I used to see ‘being a poet’ as an intoxicating costume that was just over there & if I could inch ever closer to it I’d be contaminated fully & mixed with its essence forever. Often times I have nothing to add to this confusion beyond the lightning storm of my own political depravations, for which my poetry is an endless sea of waiting metal rods. So there’s the face of a part of my trouble. Thus, as a ‘poet’, I must drink, must smoke, must travel, must dodge employ as much as possible. I guard these aspects jealously as I’ve allowed their presence to assume a causal life inextricably linked to my production as a poet. A sort of Fordist assemblage of romantic clichés that when operating in consort give me access to a consciousness that floods the factory backwards, destroying it, & that’s called a poem.
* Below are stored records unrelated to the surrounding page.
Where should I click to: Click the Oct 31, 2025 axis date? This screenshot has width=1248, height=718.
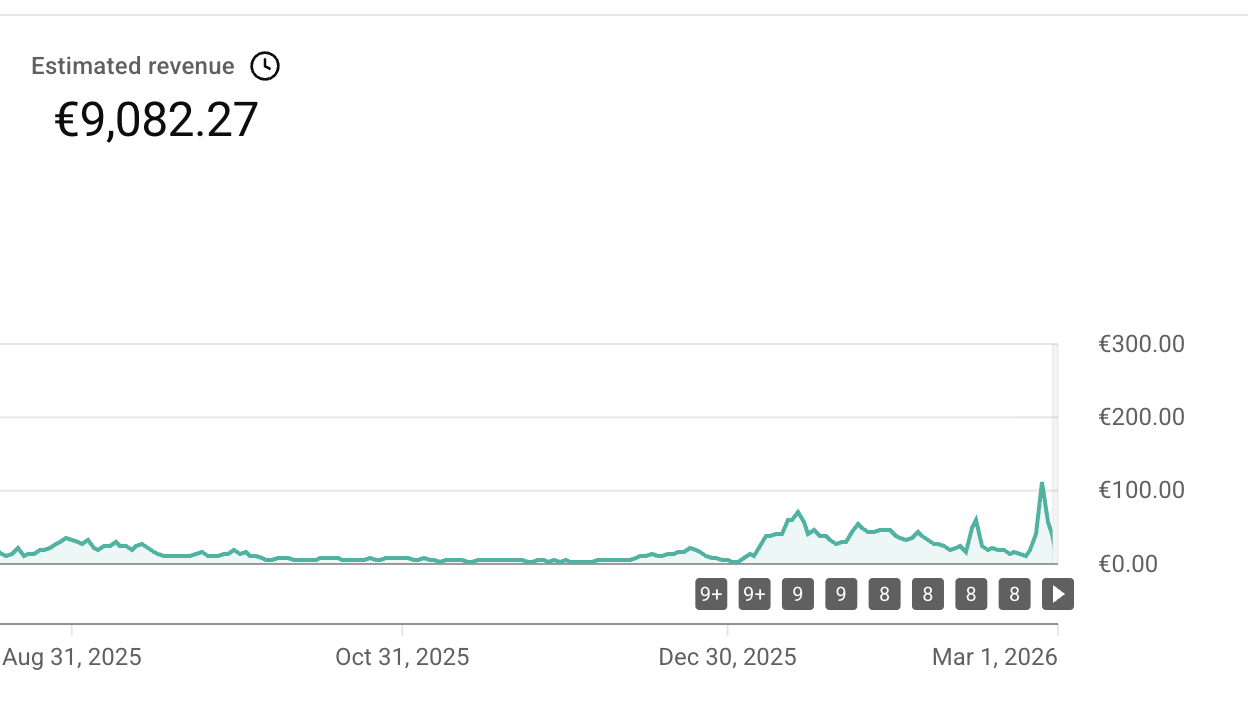402,657
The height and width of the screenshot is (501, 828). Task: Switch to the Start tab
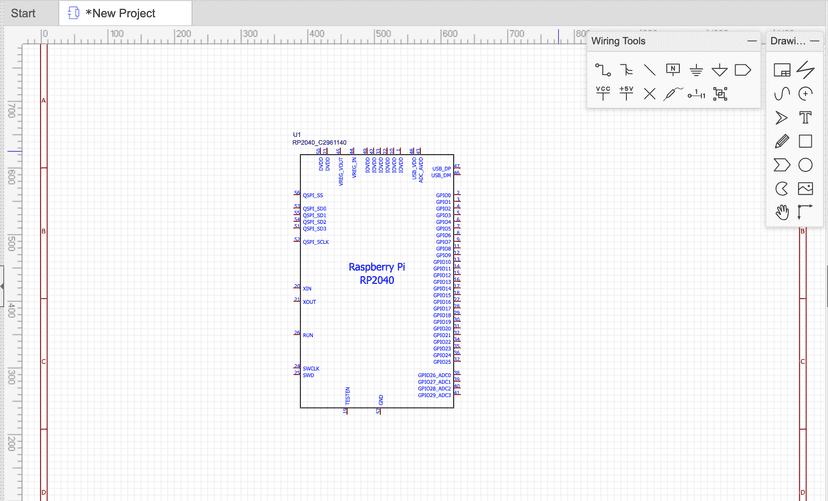point(23,13)
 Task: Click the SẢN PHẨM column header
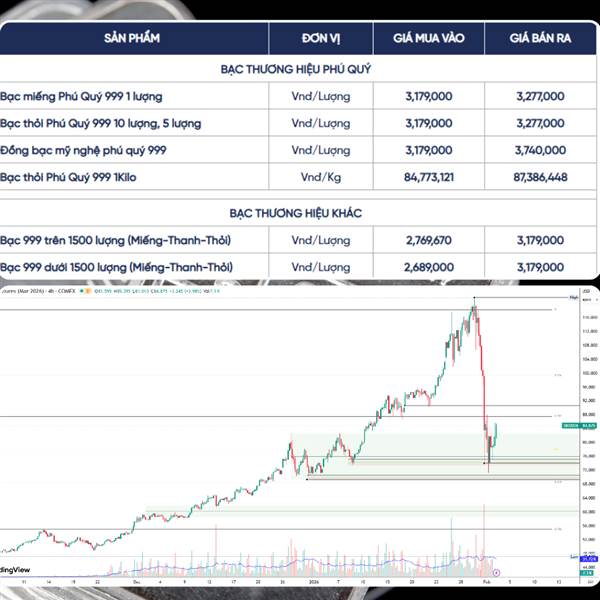[x=132, y=38]
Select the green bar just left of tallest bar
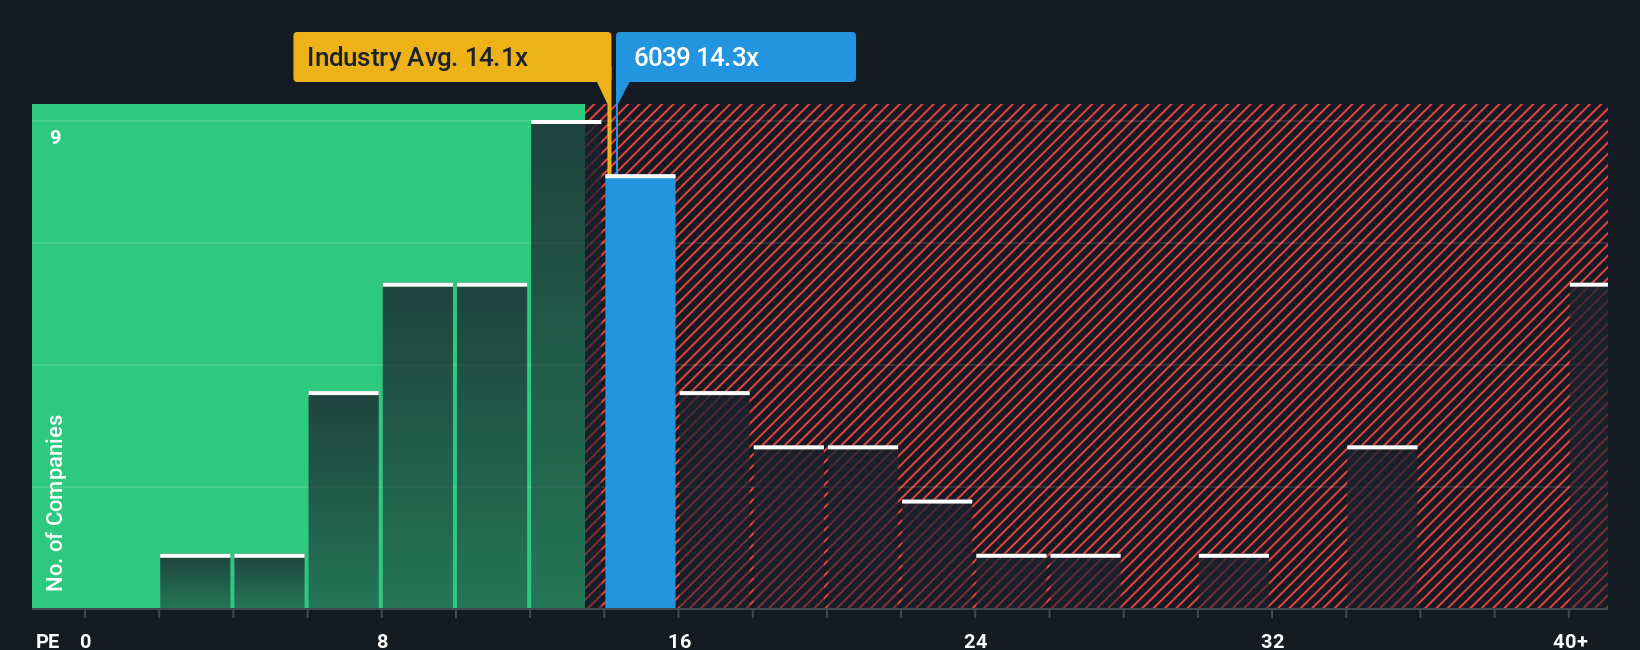This screenshot has height=650, width=1640. (492, 446)
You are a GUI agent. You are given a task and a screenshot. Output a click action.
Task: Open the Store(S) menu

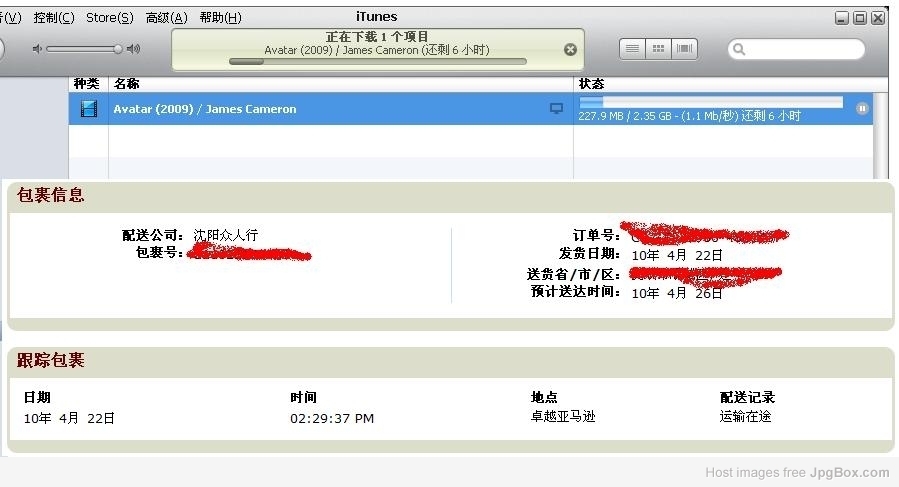click(109, 18)
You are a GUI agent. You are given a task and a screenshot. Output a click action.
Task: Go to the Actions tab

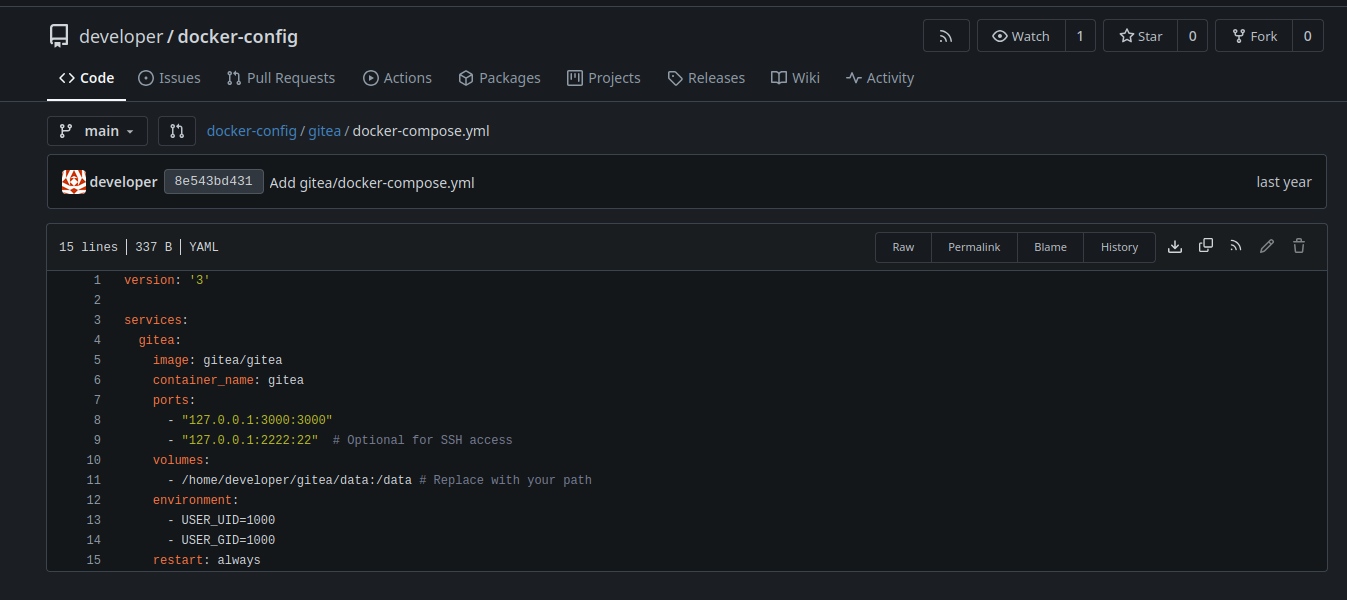point(397,78)
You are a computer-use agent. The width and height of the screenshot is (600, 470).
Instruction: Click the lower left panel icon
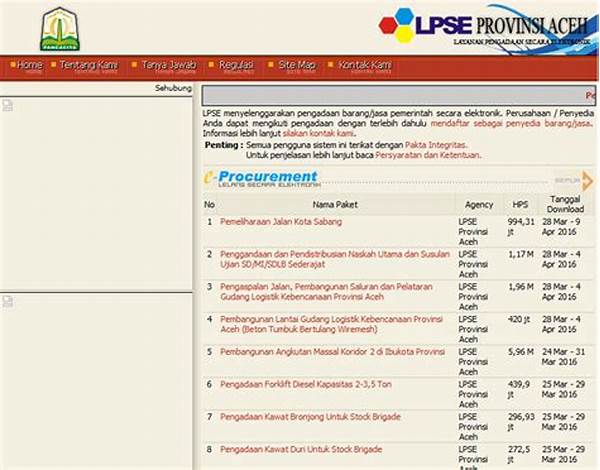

Then its ruins in their sentience gather back together & the whole fucking thing starts again.Kin, surely, in its tough and tender command of its “stance”—amidst wild uncertainty—to O’Hara’s “Personism”: “one of its minimal aspects is to address itself to one person (other than the poet himself), thus evoking overtones of love without destroying love’s life-giving vulgarity, and sustaining the poet’s feelings towards the poem while preventing love from distracting him into feeling about the person.” So Davenport’s Pyrrhon of Elis inhabits a world made grace by means of its welter of particulars, nothing “like” any other thing, nothing “either more this than that,” all detritus, waywardness, extravagaria, the artichoke sliding off the plate:
So for ninety years Pyrrhon, the son of Pleistarkhos, lived . . . in the charming town of Elis, with its horse-breeding citizens; and Olympic coaches and umpires; its swarm of splendid athletes and spectators every four years; its shady streets with sleeping hogs and their nursing litters; yellow dogs running in packs; choruses of Spartan trumpeters; fleets of Corinthian girl companions with raccoon eyes, pink frills and Asiatic embroidery from shoulder to heel and gaits as if to the flutes of Lydia; goats in a mist of flies; eloquent sculptors talking style in the wine shops; long-haired painters jibbering over onion stew in the ordinaries; mathematicians playing chess under the chinaberry trees; children tossing knucklebones in the parks under the gaze of Gorgon nannies; ladies of the Sodality of Hera rolling though the avenues in donkey carts, demure under parasols; grizzled philosophers and their raunchy boyfriends tumbling naked in the palaistra . . . a sad Gaul who was writing a book about the moon; acrobats; priests of every mystery you could think of, Eleusinian, Delian, Sabazian, Dodonian, what have you, even a brown Egyptian who ran a temple of Isis and Osiris down near the tanning yard (much heckled by the stable boys); in short, a fine round world of people and things, seasons and years and rumors of other worlds as far away as the Indus and the Nile, the Thames forever hidden by fog and the Danube said to be as blue as a Doric eye; but was honestly uncertain that he did, and would never admit to any of it.“That’s how I cod myself these days.”